What Andrew Ng's Machine Learning Course Taught Me, and the Classifier I Built

I finished Supervised Machine Learning: Regression and Classification, the first course in Andrew Ng’s machine learning specialization. I wanted the real fundamentals before going deeper into applied AI, and this is exactly that: the math, the intuition, and the algorithms that everything else builds on.

These are my notes on what stuck, plus the small classifier I built afterward to prove I actually understood it.

Linear regression and the cost function

The course starts where machine learning starts: fitting a line to data. A linear regression model with one feature is just

f_{w,b}(x) = wx + b

where $w$ is the weight and $b$ is the bias. Training means finding the values of $w$ and $b$ that make the predictions closest to the real labels. “Closest” needs a definition, and that is the cost function. For regression we use mean squared error:

J(w,b) = \frac{1}{2m} \sum_{i=1}^{m} \left( f_{w,b}\!\left(x^{(i)}\right) - y^{(i)} \right)^2

Here $m$ is the number of training examples, and $x^{(i)}$ and $y^{(i)}$ are the $i$ -th feature and label. The factor of $\tfrac{1}{2}$ is just there to make the derivative clean later. The whole game is to make $J(w,b)$ as small as possible.

Gradient descent

Gradient descent is the algorithm that actually does the minimizing, and it was my favorite part of the course because it finally made optimization feel concrete. You start with some values for $w$ and $b$ , then repeatedly step downhill along the slope of the cost:

\begin{aligned} w &:= w - \alpha \, \frac{\partial}{\partial w} J(w,b) \\[4pt] b &:= b - \alpha \, \frac{\partial}{\partial b} J(w,b) \end{aligned}

The learning rate $\alpha$ controls how big each step is. Too small and training crawls; too large and it can overshoot the minimum and diverge. Watching the cost go down on every iteration, and seeing what happens when $\alpha$ is wrong, taught me more than any diagram could.

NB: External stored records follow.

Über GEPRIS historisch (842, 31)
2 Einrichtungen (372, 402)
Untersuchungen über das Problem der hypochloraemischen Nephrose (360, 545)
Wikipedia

From regression to classification

The second half of the course moves from predicting numbers to predicting classes. Linear regression is the wrong tool for that, so logistic regression wraps the linear model in the sigmoid function:

g(z) = \frac{1}{1 + e^{-z}}, \qquad f_{w,b}(x) = g\!\left( \mathbf{w} \cdot \mathbf{x} + b \right)

Building a technical debt classifier

Theory only sticks once you ship something with it, so I built a small project: a technical debt classifier. The idea is to train a model on real code from GitHub and have it flag the kind of debt that quietly piles up in a codebase.

It takes a snippet of code as input. For example:

// TODO fix later
global $wpdb;
$query = "SELECT * FROM $table";

And classifies it:

Technical Debt (Security Risk)

That tiny snippet trips several alarms at once: a lingering TODO, direct use of the database handle, and a raw SQL string built by concatenation with no $wpdb->prepare() in sight.

The model sorts each snippet into one of five classes:

Clean
Refactor Needed
Legacy
Security Risk
Dead Code

Five classes meant going beyond the binary case from the course. The trick is the one vs rest idea Andrew Ng covers near the end: train one logistic regression classifier per class, each answering “is it this class or not,” then pick the class with the highest probability. Same sigmoid, same logistic loss, run five times.

I kept the features deliberately simple and interpretable rather than reaching for a large model: counts of TODO and FIXME markers, raw SQL concatenation, commented out blocks, calls to deprecated functions, and a few size and complexity signals. Everything runs locally, no API calls, which keeps it fast and private.

Putting it to work for WordPress 7.0

The real test was running it against my own Product Roles Manager for WooCommerce plugin while preparing it for the WordPress 7.0 release. I pointed the classifier at the whole codebase and used the output as a prioritized checklist: clean up the Security Risk hits first, schedule the Refactor Needed sections, and delete what it flagged as Dead Code.

It was not magic, and I reviewed every call by hand, but it turned a vague “audit the plugin before the new WordPress version” into a concrete, ranked list of places to look. That is exactly the kind of leverage I was hoping to get out of learning this properly.

What I took away

Two things. First, the fundamentals are worth the time: gradient descent, cost functions, and logistic regression are the bedrock under almost everything in applied AI, and understanding them changes how I read every model that follows. Second, building something real, even a small classifier on my own code, is what turned the equations into intuition. Next up is the rest of the specialization, and more projects to keep the theory honest.